Carl left him to his own resources. He was having a good time and was so excited that he did not look happy. Sometimes he gazed across the room with the strange smile which Philip remembered, which, perhaps, he had provoked, which now testified to pleasure that he certainly was not going to share.

The eagerness and the provoking mockery of the group of masked girls was concentrated on Carl. They too glanced repeatedly at the unhappy figure in the corner; and whoever they thought it was, their gaze expressed the hatred which immature girls feel for an older woman, less lovely, less ignorant, more sumptuously dressed. Defiantly, they grew less and less reserved.
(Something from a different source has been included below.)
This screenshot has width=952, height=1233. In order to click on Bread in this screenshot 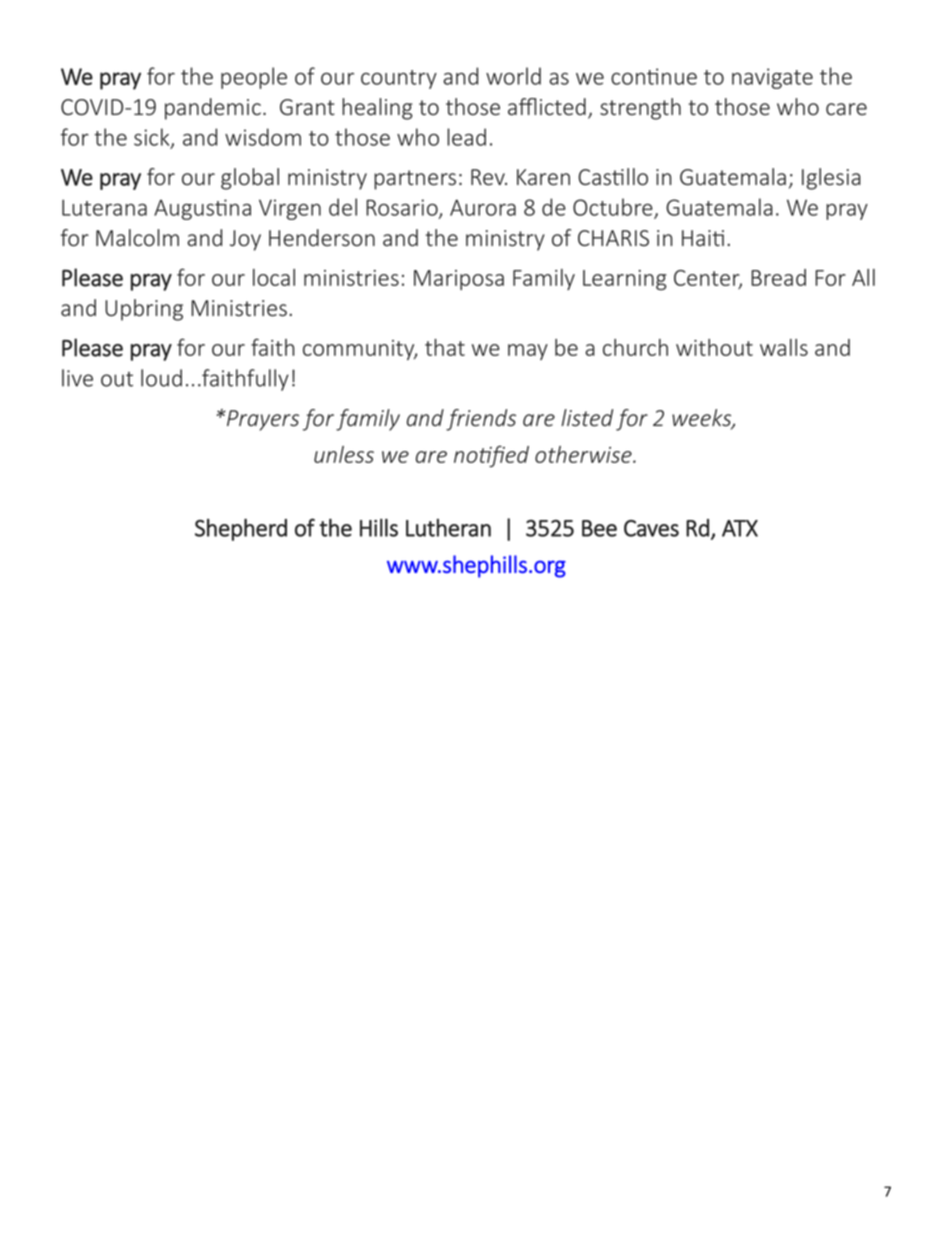, I will do `click(778, 277)`.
Carl profited by this rivalry with a symbol.

Having with the aid of his cousins made a girl out of his country friend, he seemed to have lost his awe of girls, perhaps even his respect for them. Rough and dreamy at once, he teased and touched them all; his impertinence seemed involuntary and was not shamefaced; apparently no one took offence. Something had aroused his marauding instincts of a half-grown man, quickened the progress of emotions about which, up to that night, he had done little more than talk. He himself had a look of astonishment at the liberties he was taking.

The other boys in consequence grew coarser in their speech and gestures, hoping, if not to outdo him, to check his triumph by embarrassing the girls. In their turn they looked boldly across the room at his supposed cousin from Milwaukee, perhaps thinking of revenge; but not one had the courage to sit down in the conspicuous corner.
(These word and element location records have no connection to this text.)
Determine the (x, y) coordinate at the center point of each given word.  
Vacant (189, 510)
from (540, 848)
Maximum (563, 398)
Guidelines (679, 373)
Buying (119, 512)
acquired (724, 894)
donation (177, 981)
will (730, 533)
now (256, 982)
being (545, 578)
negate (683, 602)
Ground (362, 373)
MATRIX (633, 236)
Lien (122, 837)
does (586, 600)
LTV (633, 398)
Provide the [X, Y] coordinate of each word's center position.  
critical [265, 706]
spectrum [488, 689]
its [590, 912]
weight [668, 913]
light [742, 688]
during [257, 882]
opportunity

Rita’s mother, with great complacence, had begged them to have a good time and not to break anything, and retired to her bedroom.

The games were lively but not quite amusing. A ring on a string brought the slightly scarred and stained boys’ hands into contact with smaller moist hands and even among the folds of disheveled costumes. Humiliating positions and red-faced kisses were assigned as forfeits. A girl played the piano, but not many of them knew how to dance, and these seemed unhappy to be in each other’s arms under the eyes of their friends. Then chairs were placed in a row, around which they marched; the music stopped and started without warning, and they scrambled for seats; there were pushes and pinching and needless collisions. Sometimes one or two would pause by the dining-room door to stare at the pitchers of lemonade, the plates of sandwiches and cake covered with napkins; but Rita did not want to serve the refreshments too soon, lest the party come to an end.